- [Exercise directions]: Work out how many lines below contain the word "computer". Only the number is wanted.

------------

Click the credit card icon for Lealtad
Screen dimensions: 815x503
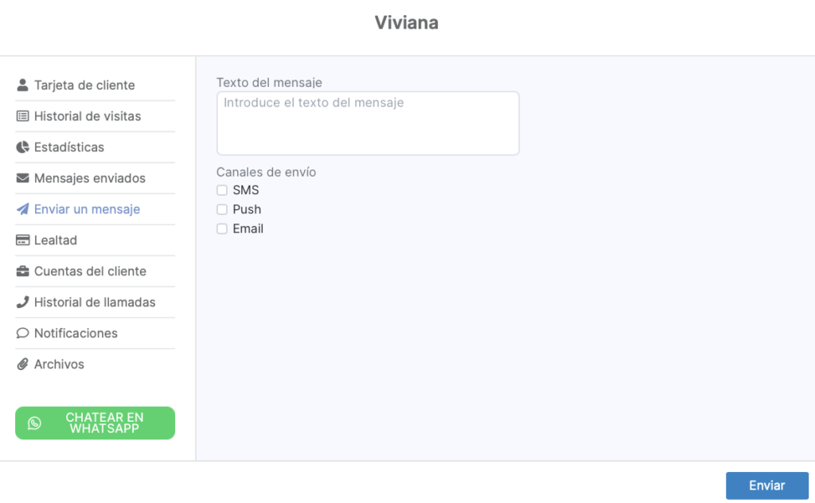point(23,240)
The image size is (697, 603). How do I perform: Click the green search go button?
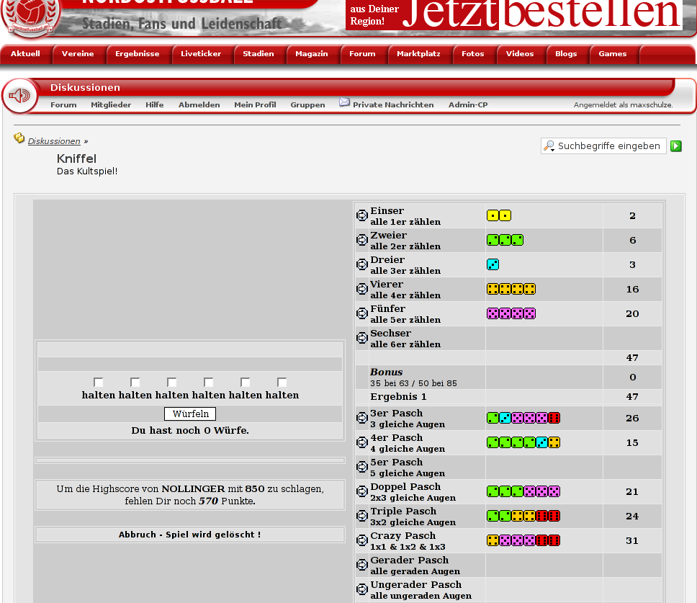675,146
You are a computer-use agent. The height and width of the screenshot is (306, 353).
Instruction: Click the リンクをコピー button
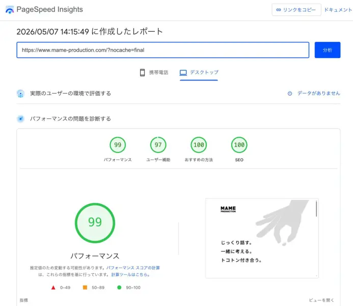(296, 10)
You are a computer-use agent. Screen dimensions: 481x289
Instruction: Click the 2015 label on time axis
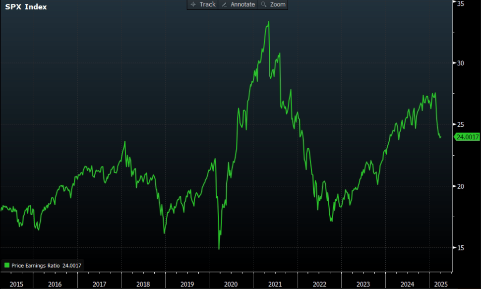click(x=16, y=284)
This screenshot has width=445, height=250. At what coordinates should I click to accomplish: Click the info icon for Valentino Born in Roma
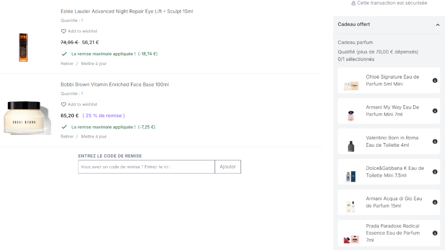click(x=435, y=141)
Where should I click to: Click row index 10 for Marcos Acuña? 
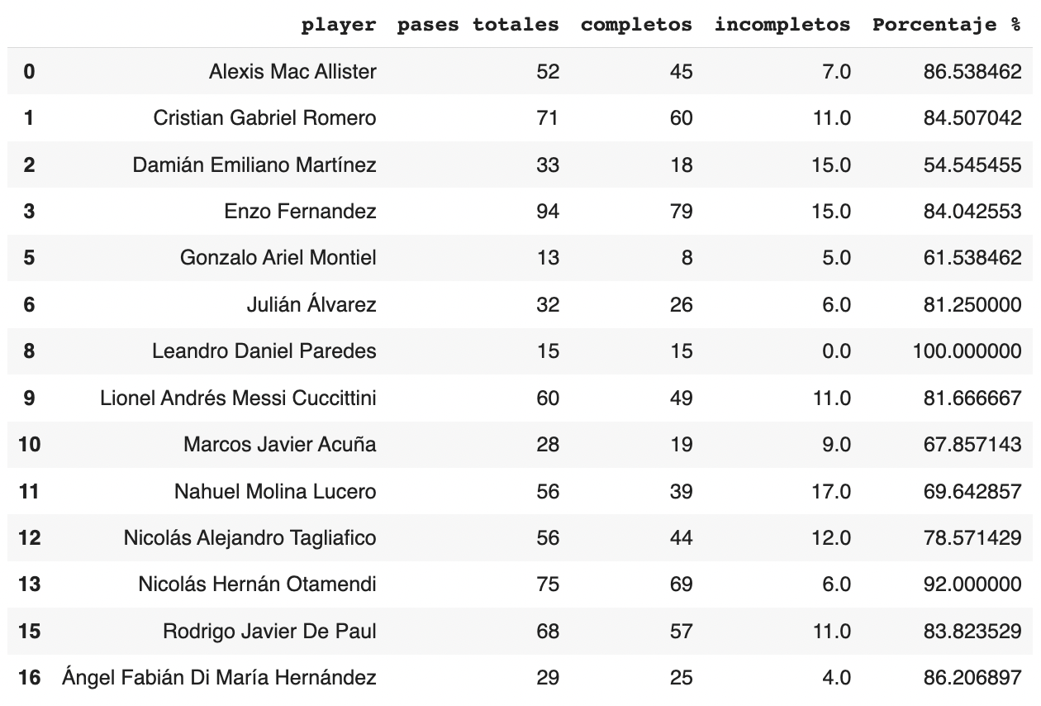click(29, 445)
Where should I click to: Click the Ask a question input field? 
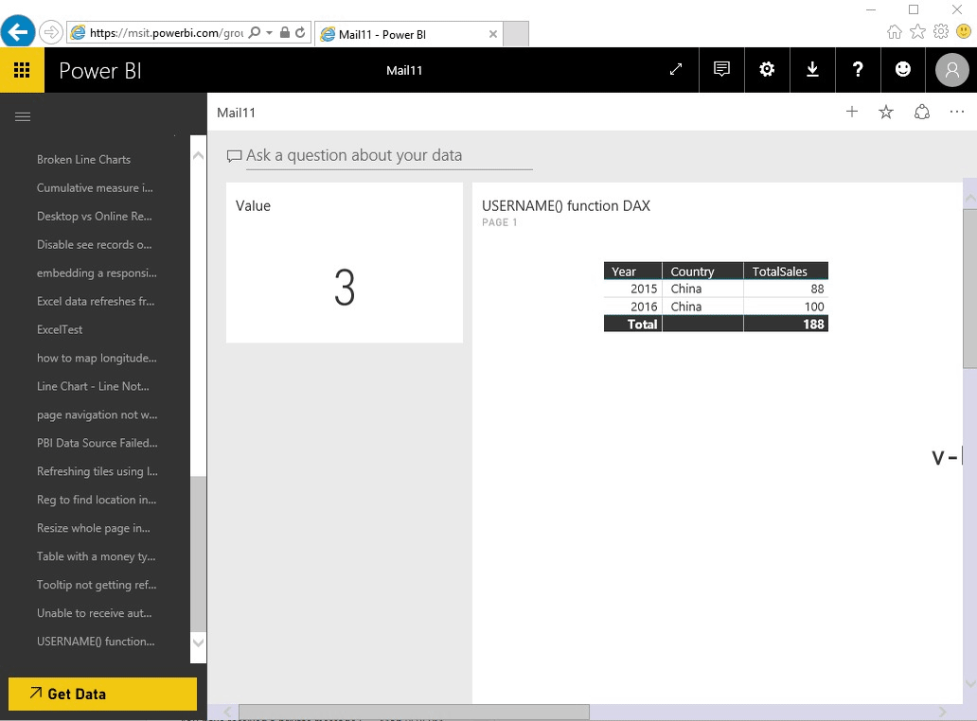coord(388,156)
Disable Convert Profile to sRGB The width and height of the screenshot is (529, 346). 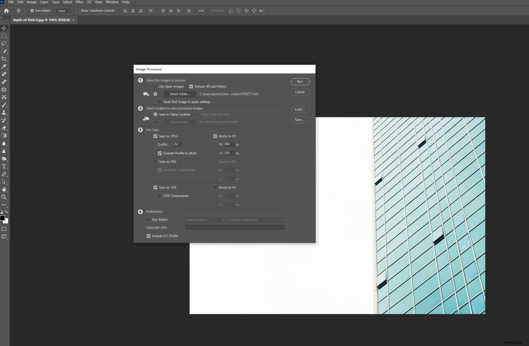tap(159, 153)
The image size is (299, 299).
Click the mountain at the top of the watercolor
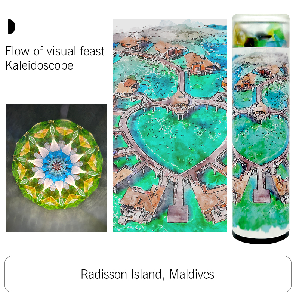172,29
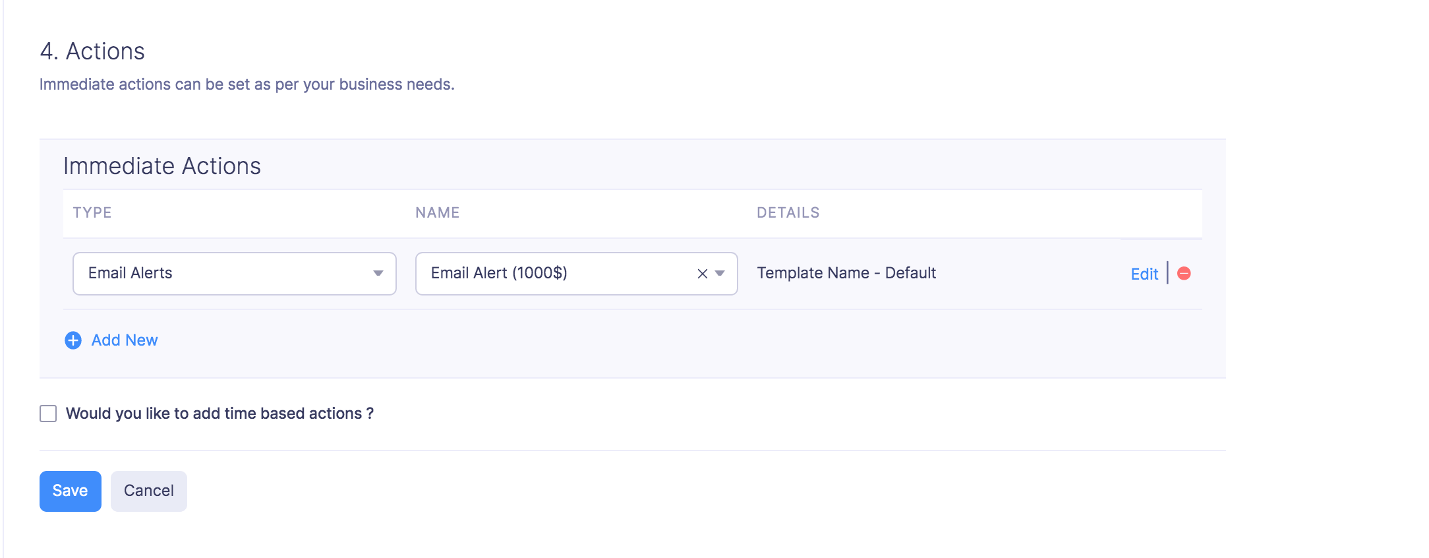
Task: Click the 4. Actions step heading
Action: [92, 51]

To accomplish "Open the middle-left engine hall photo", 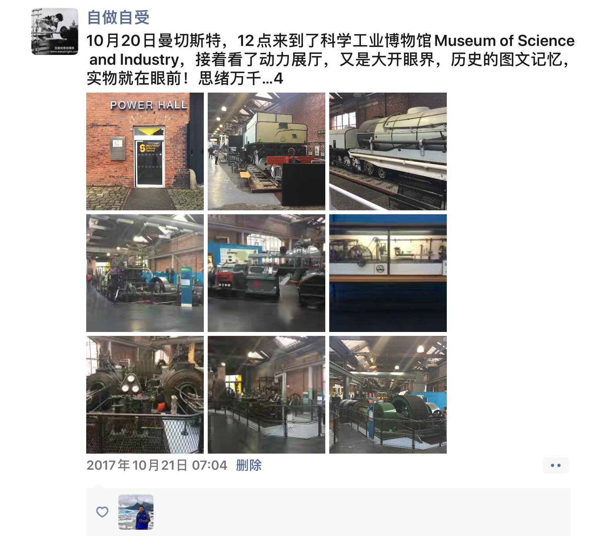I will coord(145,273).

------------

- [Answer space]: 2